U.S. dollar faces moment of truth!
NEW YORK - March 7, 2011 - Foreign-exchange strategists at RBC Capital Markets warned Monday the U.S. dollar is trading in a crucial range, with a close below a key technical benchmark potentially triggering further trouble for the world’s reserve currency.
The greenback fell against currencies, such as Canada’s, linked to commodities, as well as the euro. The so-called DXY index, which tracks the dollar’s value against Amerika’s major trading partners, slipped Monday to 76.310, the weakest since November. (The euro makes up over half of that basket.) As of roughly 12:30 pm ET, the Canadian dollar traded at US$1.0274.
George Davis, managing director and chief technical analyst at RBC Capital Markets, said a DXY session close below 76.20 - last hit three years ago - would expose the U.S. dollar to further downside risk.
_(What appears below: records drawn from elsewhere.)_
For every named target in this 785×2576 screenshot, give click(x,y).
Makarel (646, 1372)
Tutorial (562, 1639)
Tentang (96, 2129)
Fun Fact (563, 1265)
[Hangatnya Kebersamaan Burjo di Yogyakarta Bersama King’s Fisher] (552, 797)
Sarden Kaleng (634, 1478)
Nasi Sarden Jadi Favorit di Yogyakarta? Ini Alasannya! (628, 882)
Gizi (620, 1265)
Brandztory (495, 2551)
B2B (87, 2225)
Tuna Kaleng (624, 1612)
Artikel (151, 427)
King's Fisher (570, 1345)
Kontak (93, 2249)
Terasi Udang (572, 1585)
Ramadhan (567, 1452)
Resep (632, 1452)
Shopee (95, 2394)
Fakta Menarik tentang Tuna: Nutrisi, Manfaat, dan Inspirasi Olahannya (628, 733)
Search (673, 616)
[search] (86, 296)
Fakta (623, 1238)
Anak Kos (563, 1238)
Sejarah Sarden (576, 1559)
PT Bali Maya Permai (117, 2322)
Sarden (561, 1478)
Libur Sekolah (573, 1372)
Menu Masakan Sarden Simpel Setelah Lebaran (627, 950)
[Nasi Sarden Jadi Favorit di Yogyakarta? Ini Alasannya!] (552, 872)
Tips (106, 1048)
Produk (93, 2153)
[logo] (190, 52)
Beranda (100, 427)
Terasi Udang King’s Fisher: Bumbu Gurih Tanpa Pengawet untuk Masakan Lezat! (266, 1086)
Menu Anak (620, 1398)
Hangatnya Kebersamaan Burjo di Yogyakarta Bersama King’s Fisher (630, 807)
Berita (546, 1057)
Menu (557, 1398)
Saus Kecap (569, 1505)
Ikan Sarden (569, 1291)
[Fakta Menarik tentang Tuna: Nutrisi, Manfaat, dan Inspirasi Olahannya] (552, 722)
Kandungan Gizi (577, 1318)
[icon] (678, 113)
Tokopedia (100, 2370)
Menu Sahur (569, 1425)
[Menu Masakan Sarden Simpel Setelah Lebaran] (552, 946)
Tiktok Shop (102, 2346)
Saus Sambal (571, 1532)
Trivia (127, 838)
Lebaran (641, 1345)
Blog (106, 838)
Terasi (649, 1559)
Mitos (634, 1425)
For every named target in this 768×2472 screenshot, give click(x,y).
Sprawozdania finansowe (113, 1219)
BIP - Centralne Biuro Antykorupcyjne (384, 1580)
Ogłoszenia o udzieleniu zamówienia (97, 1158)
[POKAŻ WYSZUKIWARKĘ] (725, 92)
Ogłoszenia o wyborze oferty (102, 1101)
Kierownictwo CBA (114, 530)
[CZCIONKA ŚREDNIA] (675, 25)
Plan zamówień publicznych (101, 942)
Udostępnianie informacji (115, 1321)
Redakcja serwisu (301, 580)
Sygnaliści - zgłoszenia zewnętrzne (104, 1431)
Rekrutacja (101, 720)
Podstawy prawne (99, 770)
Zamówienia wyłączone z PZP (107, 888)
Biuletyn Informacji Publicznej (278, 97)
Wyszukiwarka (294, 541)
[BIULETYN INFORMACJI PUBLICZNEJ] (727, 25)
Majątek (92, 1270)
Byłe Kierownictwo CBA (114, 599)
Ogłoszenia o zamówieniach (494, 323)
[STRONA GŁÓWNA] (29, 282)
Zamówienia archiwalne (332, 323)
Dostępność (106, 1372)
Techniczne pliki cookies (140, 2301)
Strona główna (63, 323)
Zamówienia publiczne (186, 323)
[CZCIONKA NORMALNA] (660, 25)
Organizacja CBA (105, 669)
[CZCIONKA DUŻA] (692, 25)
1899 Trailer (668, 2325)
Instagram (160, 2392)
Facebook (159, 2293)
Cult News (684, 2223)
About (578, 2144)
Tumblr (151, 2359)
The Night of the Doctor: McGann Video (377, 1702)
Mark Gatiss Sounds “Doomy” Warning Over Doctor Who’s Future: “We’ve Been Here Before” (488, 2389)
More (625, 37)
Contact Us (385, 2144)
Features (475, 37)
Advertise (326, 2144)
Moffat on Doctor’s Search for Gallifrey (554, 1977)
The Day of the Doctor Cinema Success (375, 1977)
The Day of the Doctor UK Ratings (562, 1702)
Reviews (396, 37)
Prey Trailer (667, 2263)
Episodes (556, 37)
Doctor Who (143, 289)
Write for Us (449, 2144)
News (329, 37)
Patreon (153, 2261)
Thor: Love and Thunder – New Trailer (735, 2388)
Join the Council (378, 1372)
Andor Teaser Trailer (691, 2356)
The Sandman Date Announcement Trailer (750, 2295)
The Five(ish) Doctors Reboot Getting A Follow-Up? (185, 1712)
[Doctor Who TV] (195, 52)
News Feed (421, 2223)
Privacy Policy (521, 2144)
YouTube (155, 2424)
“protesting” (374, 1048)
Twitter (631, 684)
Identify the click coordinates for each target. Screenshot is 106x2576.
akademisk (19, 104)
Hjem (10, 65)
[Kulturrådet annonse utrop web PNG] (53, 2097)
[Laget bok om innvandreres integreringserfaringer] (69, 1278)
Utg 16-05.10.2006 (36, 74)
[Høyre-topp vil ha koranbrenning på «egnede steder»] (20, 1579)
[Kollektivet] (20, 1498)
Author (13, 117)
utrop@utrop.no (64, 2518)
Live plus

“The moment of truth is now at hand,” Davis told clients in a note.
A close below that 76.20 mark “would signal that a significant shift in sentiment is underway - from bullish to bearish.”
He suggested that a pullback in commodity prices - which have surged on political unrest in North Africa and the Middle East - will likely be required “to arrest bearish pressure” on the greenback.
Also weighing on the U.S. dollar are wider rate spreads between Europe and the United States, the result of hawkish talk last week from European Central Bank president Jean-Claude Trichet, who said an interest rate hike next month was possible.
Equity market strength is also bearish for the U.S. dollar, as long as investors are willing to exit U.S. Treasuries for stocks - especially amid ultra-accomodative monetary policy from the U.S. Federal Reserve.